Caso Campisi: malasanità, mobbing o cos’altro?
Un giorno la tegola inaspettata: una grave malattia dell’intestino, il morbo di Crohn, lo costringe a lasciare l’attività operativa per quella burocratica.
Gaetano Campisi è un maresciallo dei carabinieri in pensione. Entra nell’arma all’età di diciassette anni e, dopo un normale periodo di addestramento, viene impiegato in prima linea: antidroga a Roma, Napoli e Milano; partecipa alle indagini per la strage di piazza della Loggia a Brescia; poi all’antimafia di Palermo; infine entra a fdar parte della scorta di un magistrato. Anni di servizio vissuti con dedizione e amore per quella che per Gaetano è una vera e propria missione. Un giorno la tegola inaspettata: una grave malattia dell’intestino, il morbo di Crohn, lo costringe a lasciare l’attività operativa per quella burocratica. E’ l’inizio di un calvario inaudito.

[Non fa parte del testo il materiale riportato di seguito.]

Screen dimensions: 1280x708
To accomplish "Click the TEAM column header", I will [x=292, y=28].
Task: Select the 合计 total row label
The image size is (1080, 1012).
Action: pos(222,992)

Nel 1991 gli viene diagnostica una “rigidità dell’io”. Diagnosi, tra l’altro, contestata da due cliniche universitarie, rispettivamente quella di Siena del prof. Saulo Sirigatti e di Pisa, del prof. Pietro Sarteschi e, in terza battuta, dal prof. Arnaldo Ballerini, come consulente esterno, chiamato in causa dalla amministrazione. Viene, quindi, ritenuto idoneo al lavoro e riammesso in servizio. Nel febbraio del 2003, nuova visita presso l’infermeria presidiaria del Comando Regione Carabinieri a Firenze. Giudicato “non idoneo” con una prognosi di trenta giorni. “Reazione ansiosa in situazione di conflittualità” è la diagnosi riscontrata.

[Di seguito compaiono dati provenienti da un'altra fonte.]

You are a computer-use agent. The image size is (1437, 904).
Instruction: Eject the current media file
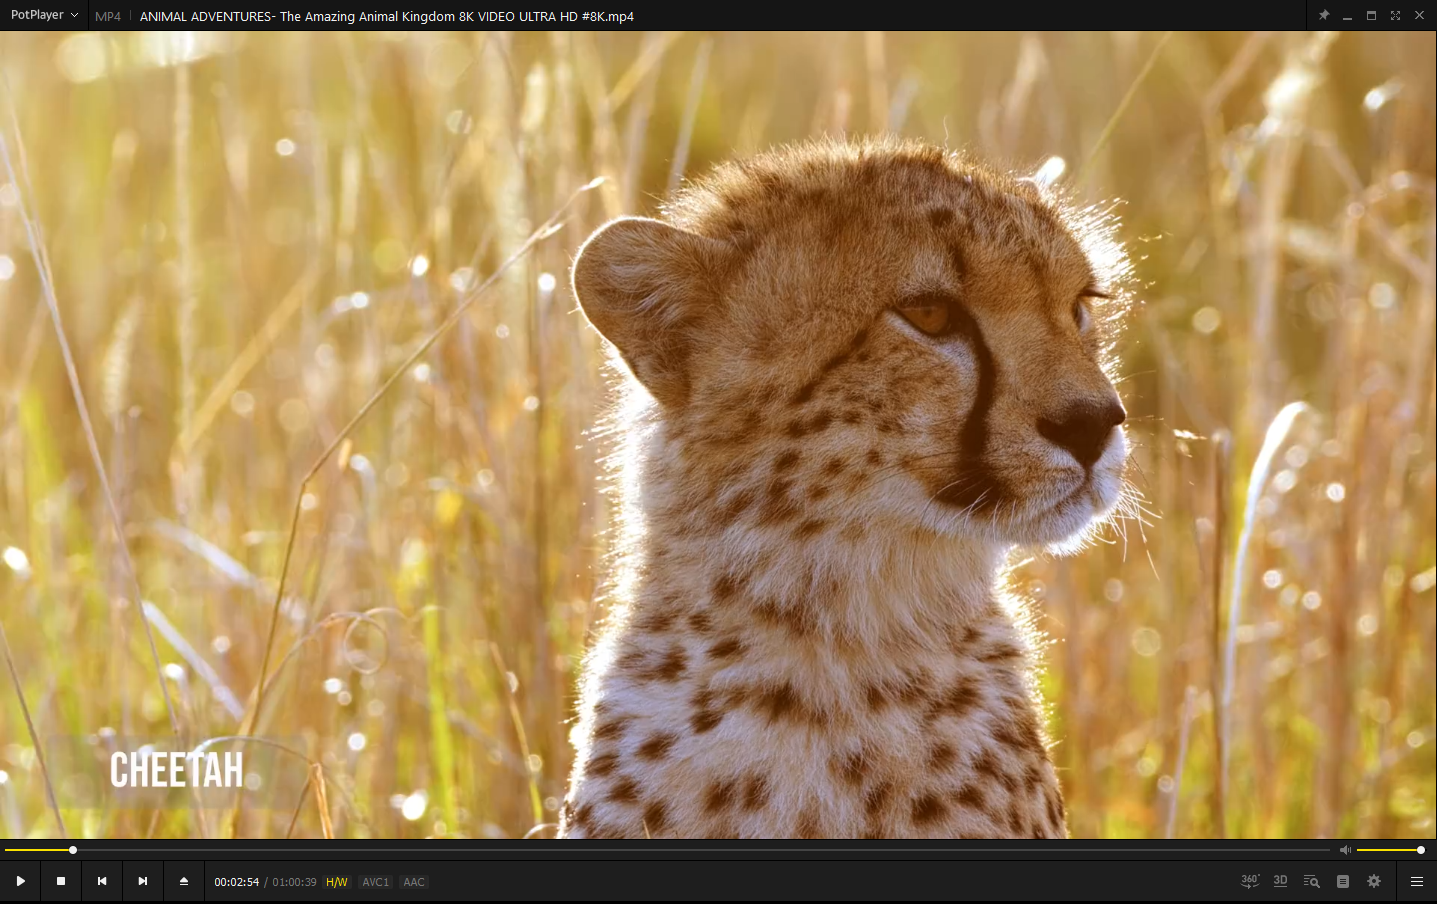pyautogui.click(x=184, y=881)
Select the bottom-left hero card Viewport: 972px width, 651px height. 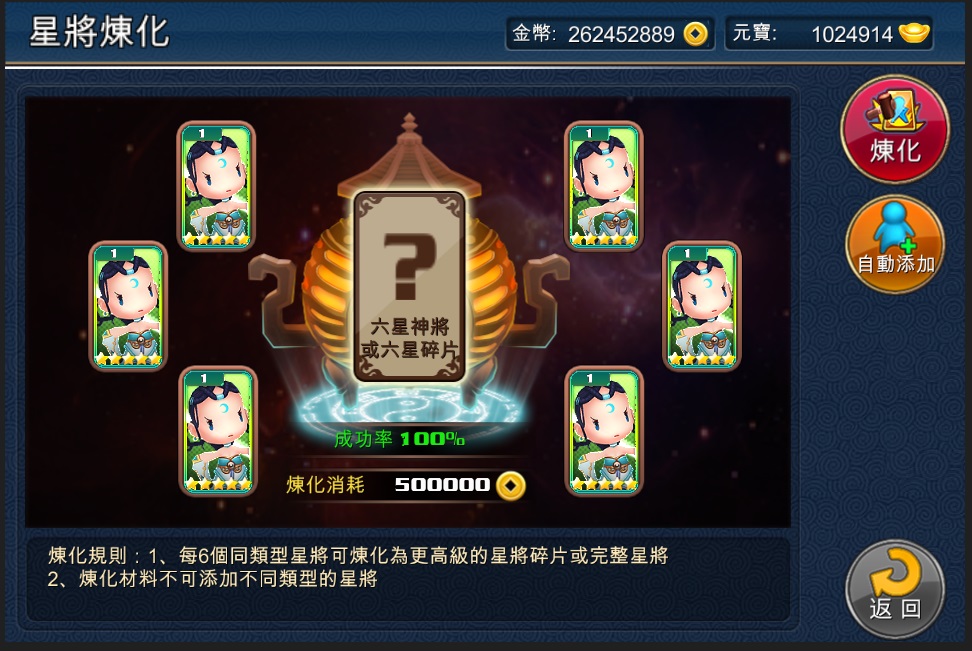pyautogui.click(x=218, y=432)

Ma leggiamo cosa scrive lo stesso Campisi in un documento (che allego integralmente) inviatomi per via e-mail. Terminati i trenta giorni “fui inviato al Centro di Militare di Medicina Legale di Firenze dove la commissione medica (composta da pediatra, dermatologo, otorinolaringoiatra ecc...) mi ha trattenuto in malattia per ‘rigidità caratteriale’ per altri due anni. Sono stato, infine, posto in congedo per un altro lungo periodo di malattia”. E’ la stessa amministrazione che consiglia a Campisi di consultare, attraverso l’area intranet del portale dell’Arma, il sito dell’Ordine Nazionale degli Psicologi, “cui fare riferimento per l’individuazione di un professionista super partes”. Campisi contatta diversi esperti. Le diverse risposte non lasciano adito a fraintendimenti. “La rigidità caratteriale non è una diagnosi nè psicologico clinica né psichiatrica ma un’attribuzione che descrive alcune caratteristiche della personalità”.
E c’è chi ipotizza “ che si sia trattato di una situazione di conflitto esasperato e autoalimentato negli anni, in cui sono stati trasformati in diagnosi psichiatriche alcuni tratti di personalità non patologici di per sè, ma che sono apparsi tali nel contesto di rivendicazione che si è creato”. Ad ogni modo “non ci sono trattamenti terapeutici da attivare neppure di tipo psicoterapeutico”. Lo scorso 12 maggio l’Azienda sanitaria n. 10, ambulatorio di psichiatria, pone la parola fine sulla vicenda. “Anche a nostro giudizio, il termine ‘persistente rigidità caratteriale’ , attribuito al Campisi dall’Infermeria Presidiaria della Regione dei Carabinieri della Toscana, non corrisponde nè ad una definizione psicologico - clinico, né ad una diagnosi psichiatrica. Anche a nostro parere il signor Campisi non necessita né di cure psichiatriche, né di trattamento psicologico”. Resta una profonda e giustificata insoddisfazione in Campisi.“La ‘rigidità caratteriale’ diagnosticata dagli organi sanitari militari, spesso consulenti presso i Tribunali Italiani” è o non è una patologia?; In caso affermativo a chi spetta mettere in atto tutte le cure necessarie? “A seguito di questa diagnosi, perché ho perso il mio posto di lavoro?”; per la “malattia o per quale altro motivo?”; infine, “è stata violata la legge 13 maggio 1978, n. 180, meglio conosciuta come legge Basaglia?”. Sono tutte domande alle quali nessuno, finora, ha dato una risposta. Nonostante l’impegno di alcuni parlamentari (Elettra Deiana, Giovanni Russo Spena e Luigi Malabarba) che, negli anni, hanno presentato diverse interrogazioni sul caso.